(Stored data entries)
--

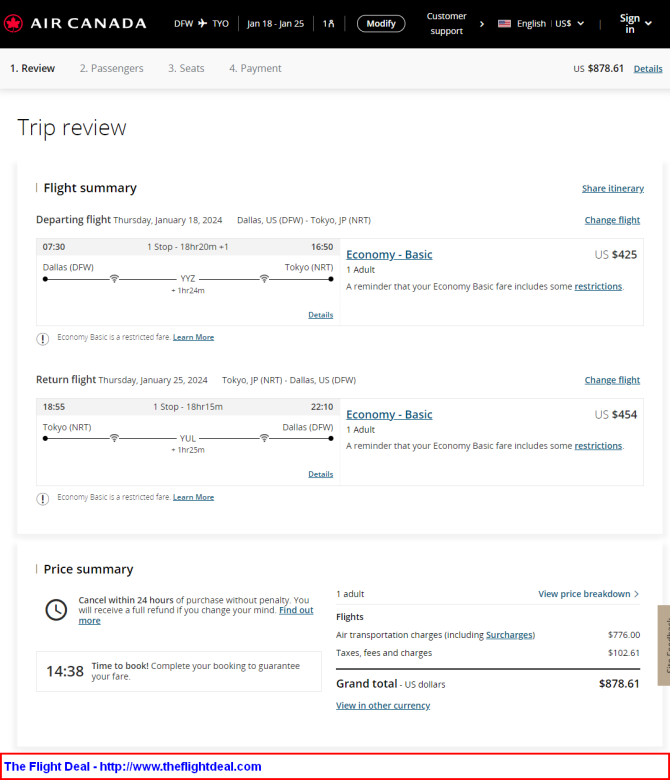Open the Share itinerary link
The height and width of the screenshot is (780, 670).
pos(613,188)

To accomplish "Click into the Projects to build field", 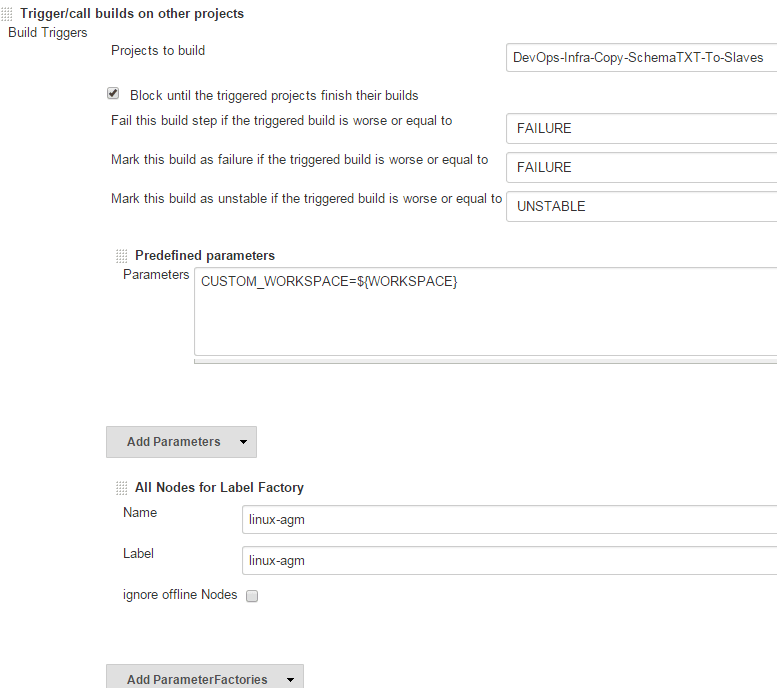I will coord(641,58).
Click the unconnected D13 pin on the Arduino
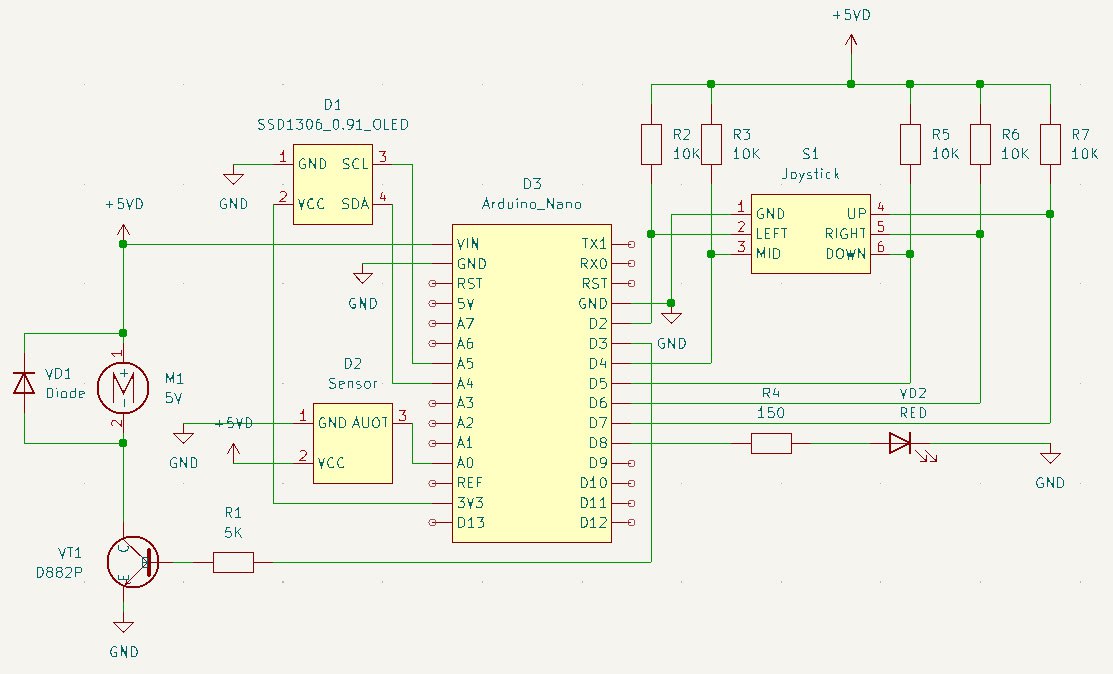Screen dimensions: 1113x674 [x=431, y=523]
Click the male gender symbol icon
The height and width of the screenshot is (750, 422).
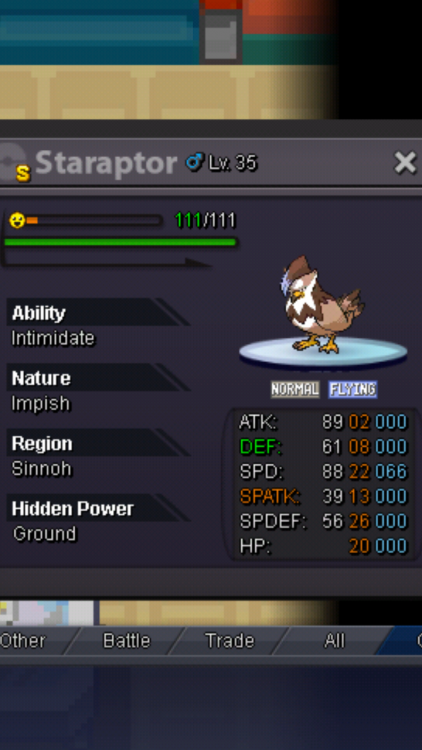pyautogui.click(x=195, y=163)
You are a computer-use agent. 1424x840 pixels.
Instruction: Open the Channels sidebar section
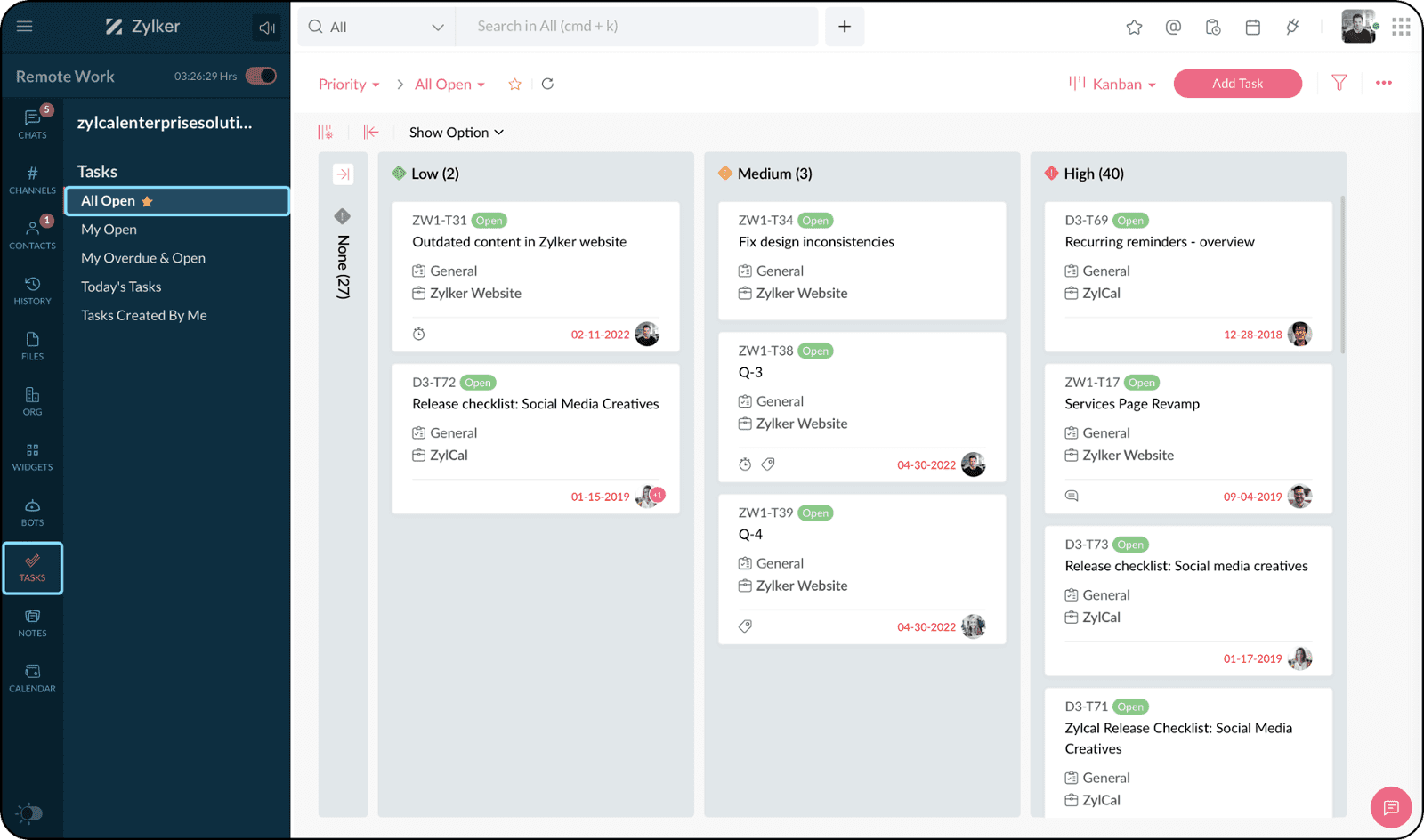pyautogui.click(x=32, y=180)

--

* Exercise prompt *
Your answer must consist solely of the lines from the one containing "Instruction: Open the" through the last line of the records above, copied exactly, with every picture left out.

* Task result *
Instruction: Open the Channels sidebar section
pyautogui.click(x=32, y=180)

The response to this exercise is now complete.